Since the banking crisis started, the spreads between the 10-year yield and 30-year fixed mortgage rates have gotten worse, keeping mortgage rates higher than usual. This has been going on for some time, but the spreads were getting better before the banking crisis started and the Federal Reserve went into emergency clean-up mode.
Getting better spreads can send mortgage rates back to the low 6% level without any help from the bond market. However, there is no sign of that happening anytime soon.
Another aspect of my 2023 forecast was that if jobless claims break over 323,000 on the four-week moving average, the 10-year yield could break under 3.21% and head toward 2.73%. This would send mortgage rates significantly lower than we have seen in 2023 if the spreads improve.
The week ahead: A light economic week
This week doesn’t have much economic news, just the traditional purchase application data and jobless claims with some ISM reports. However, we should have some exciting bond market auctions after the debt ceiling drama ended since the government was running on fumes and needed to issue bonds to pay the bills. Also, it will be interesting to see how the bond market reacts after the last labor report, which I wrote about here.

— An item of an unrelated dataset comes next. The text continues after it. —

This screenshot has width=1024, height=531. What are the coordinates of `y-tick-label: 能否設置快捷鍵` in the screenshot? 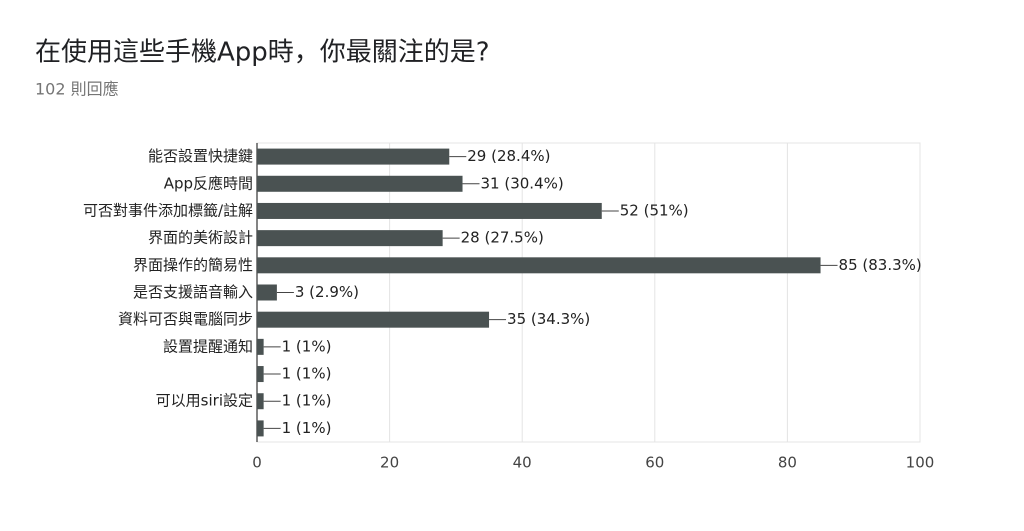 It's located at (200, 156).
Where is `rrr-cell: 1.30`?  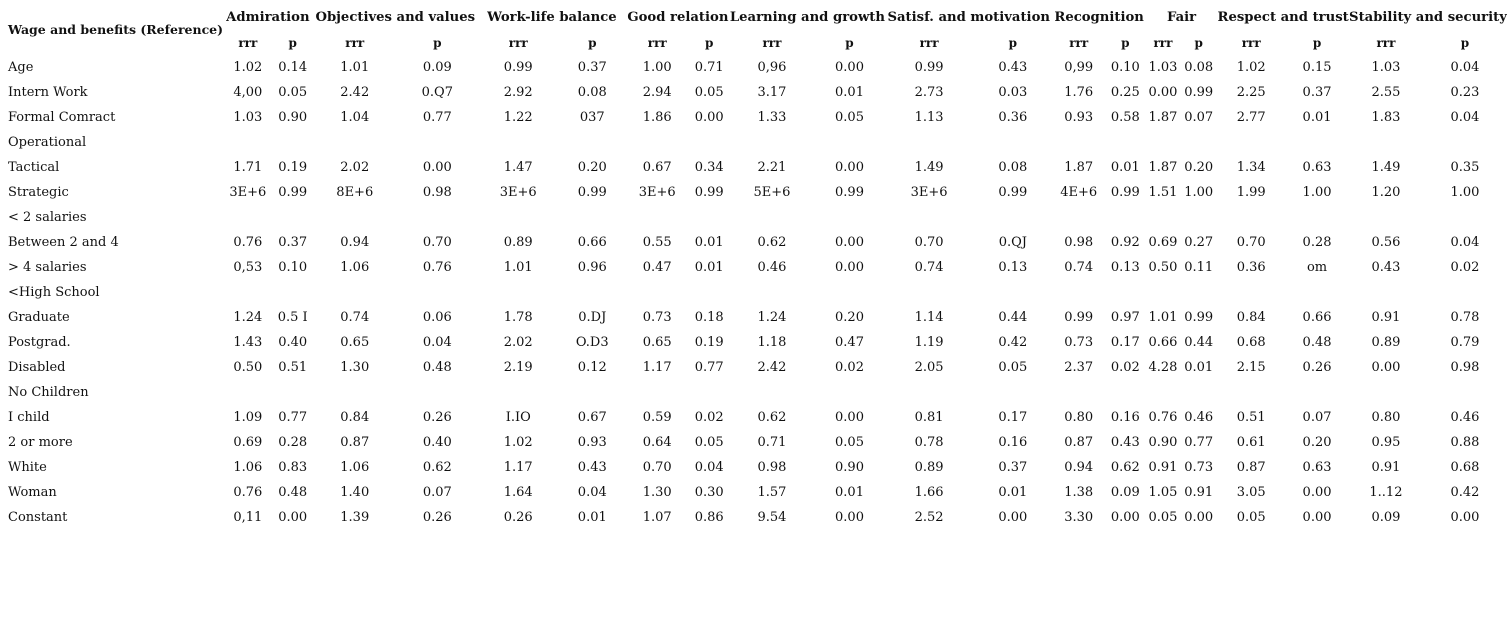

OPEC is making one of its occasional cuts in oil production because a few countries need oil prices to be above $83 a barrel to make the math work for their budgets. We’ll see how the market responds to that. However, outside of that, we will be tracking to see if the lower mortgage rates helped the weekly purchase application demand data, and, hopefully, inventory growth will pick up this week.
As we get closer and closer to July 4th, I will be keeping an eye on the new listing data, as we are getting closer to the time when we start the seasonal decline in new listing data since we are trending at all-time lows already. the last thing I want to see is this data line take another leg lower toward the end of the year.